▶

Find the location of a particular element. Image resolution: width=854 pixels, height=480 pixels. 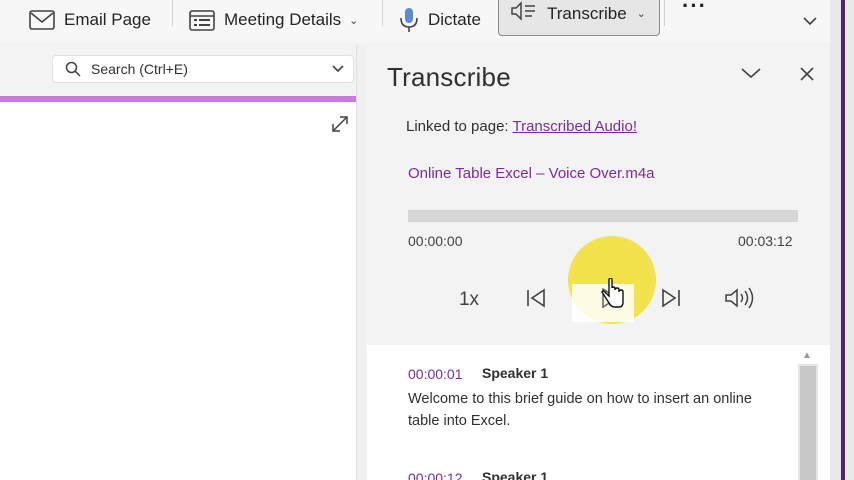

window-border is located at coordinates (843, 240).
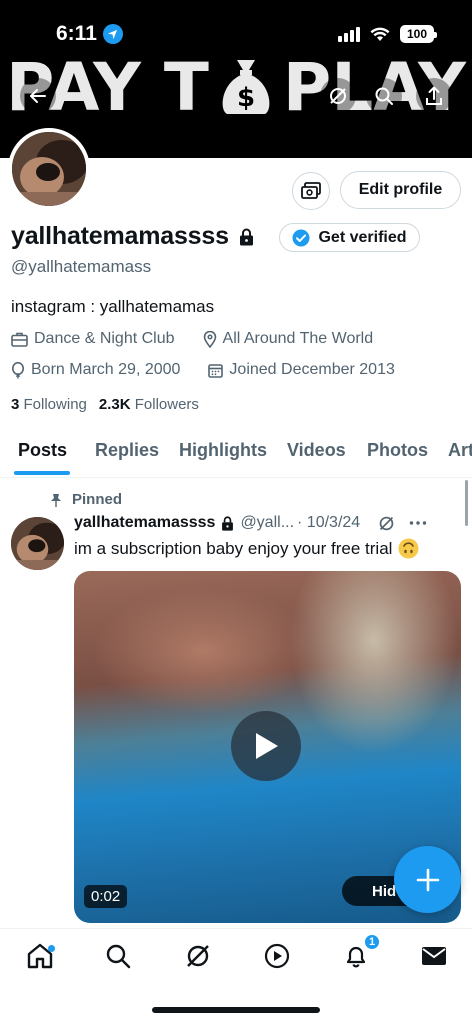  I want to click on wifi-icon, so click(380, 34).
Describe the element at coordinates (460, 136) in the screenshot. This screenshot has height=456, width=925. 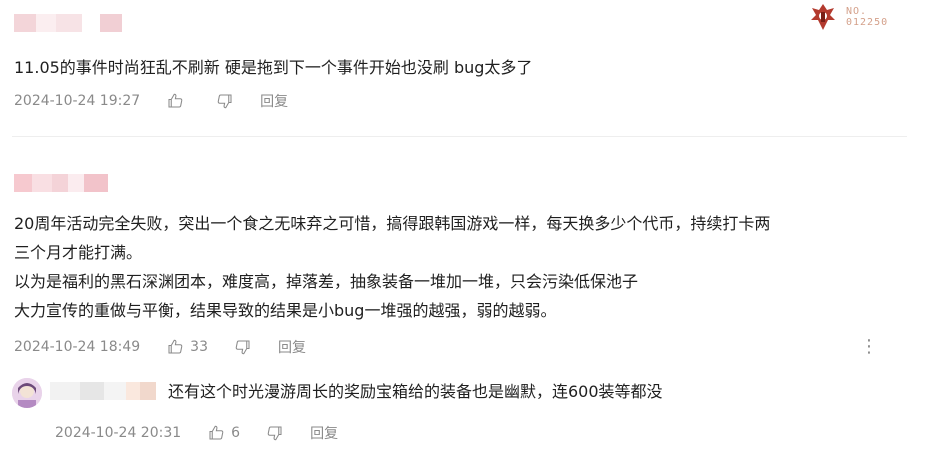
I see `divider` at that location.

◀

> [DIRECTIVE]: Swap every "screenshot" in the material above for "screen capture" and write all of the material out again with nothing else changed. Leave out the pictures.

> [EXPECTED ANSWER]:
Find the location of a particular element. Image resolution: width=854 pixels, height=480 pixels. 

window-border is located at coordinates (843, 240).
  I want to click on wifi-icon, so click(380, 34).
Describe the element at coordinates (460, 136) in the screen capture. This screen capture has height=456, width=925. 
I see `divider` at that location.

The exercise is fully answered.